EXERCISE REQUIREMENTS: Nothing but the lines from the one containing "Task: Open the mail messages icon" through the end of the data should be retyped, exactly as they stand, and pictures should not be retyped.
☆ ☆ ☆ ☆ ☆ ☆ ☆
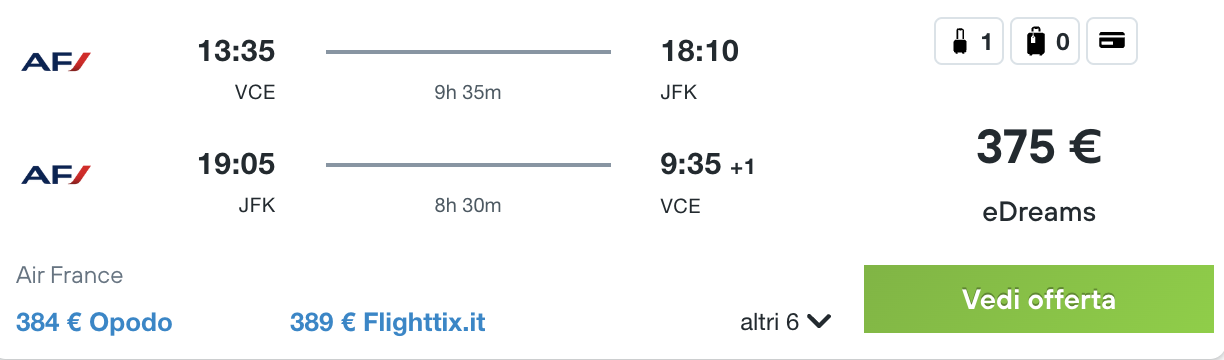Click the 13:35 outbound departure time

(x=236, y=50)
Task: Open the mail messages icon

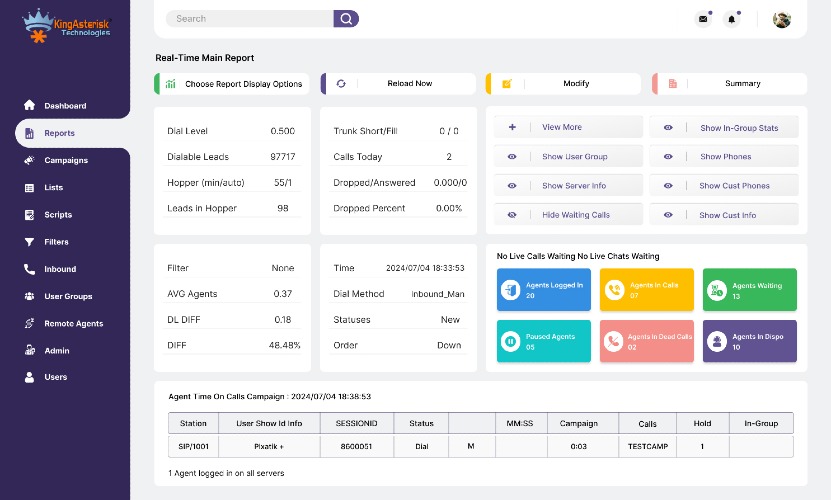Action: coord(703,19)
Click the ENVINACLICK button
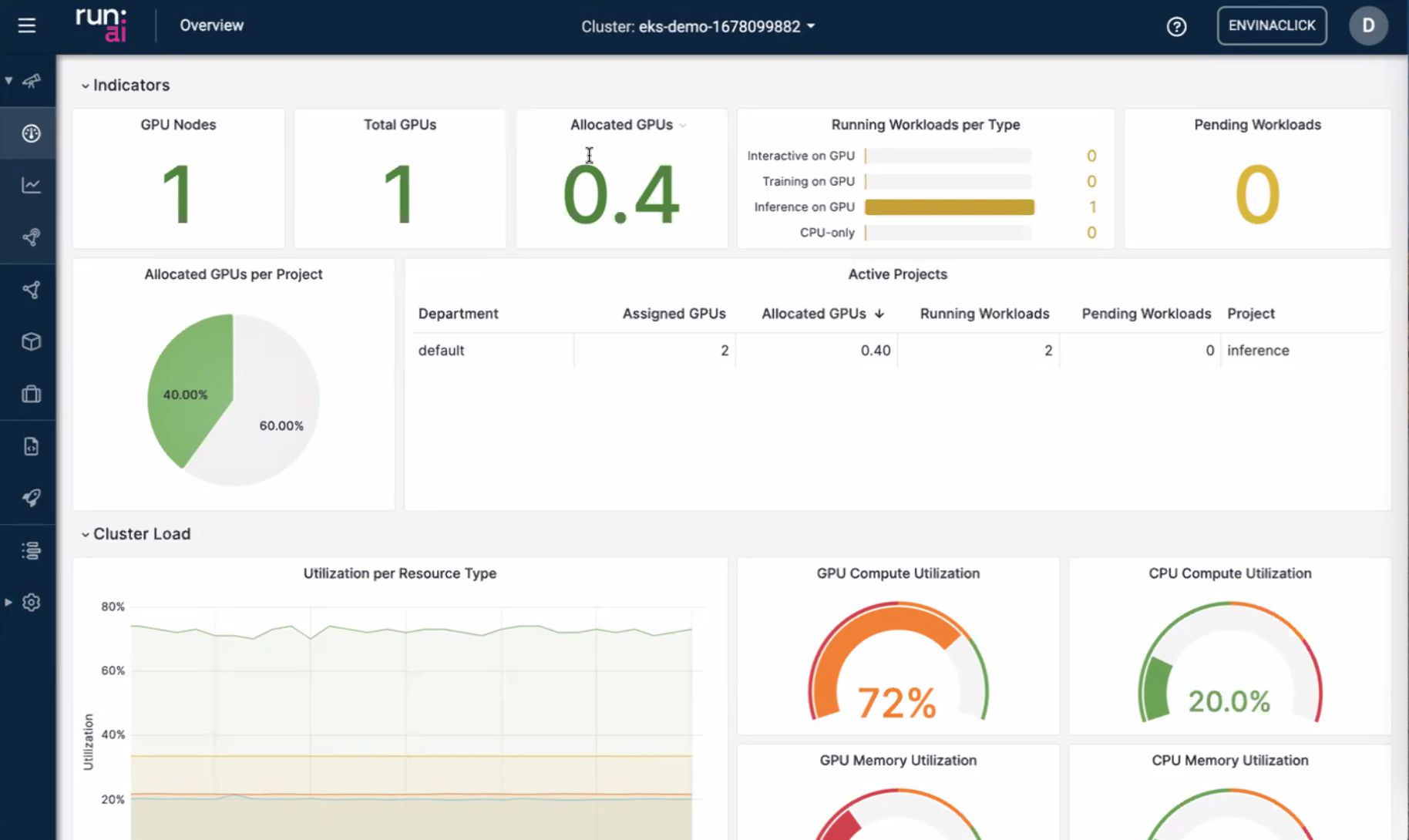The height and width of the screenshot is (840, 1409). [1271, 25]

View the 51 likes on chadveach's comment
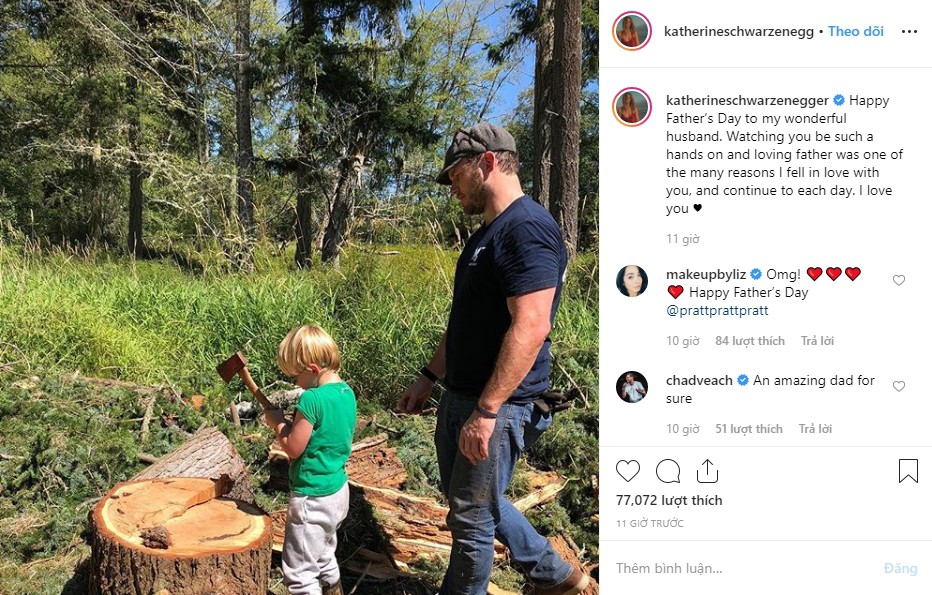tap(749, 429)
☆ ☆ ☆ ☆ ☆ ☆ ☆
WRITTEN SOLUTION:
Task: Open the mail messages icon

Action: coord(703,19)
Click the ENVINACLICK button
The height and width of the screenshot is (840, 1409). [1271, 25]

View the 51 likes on chadveach's comment
tap(749, 429)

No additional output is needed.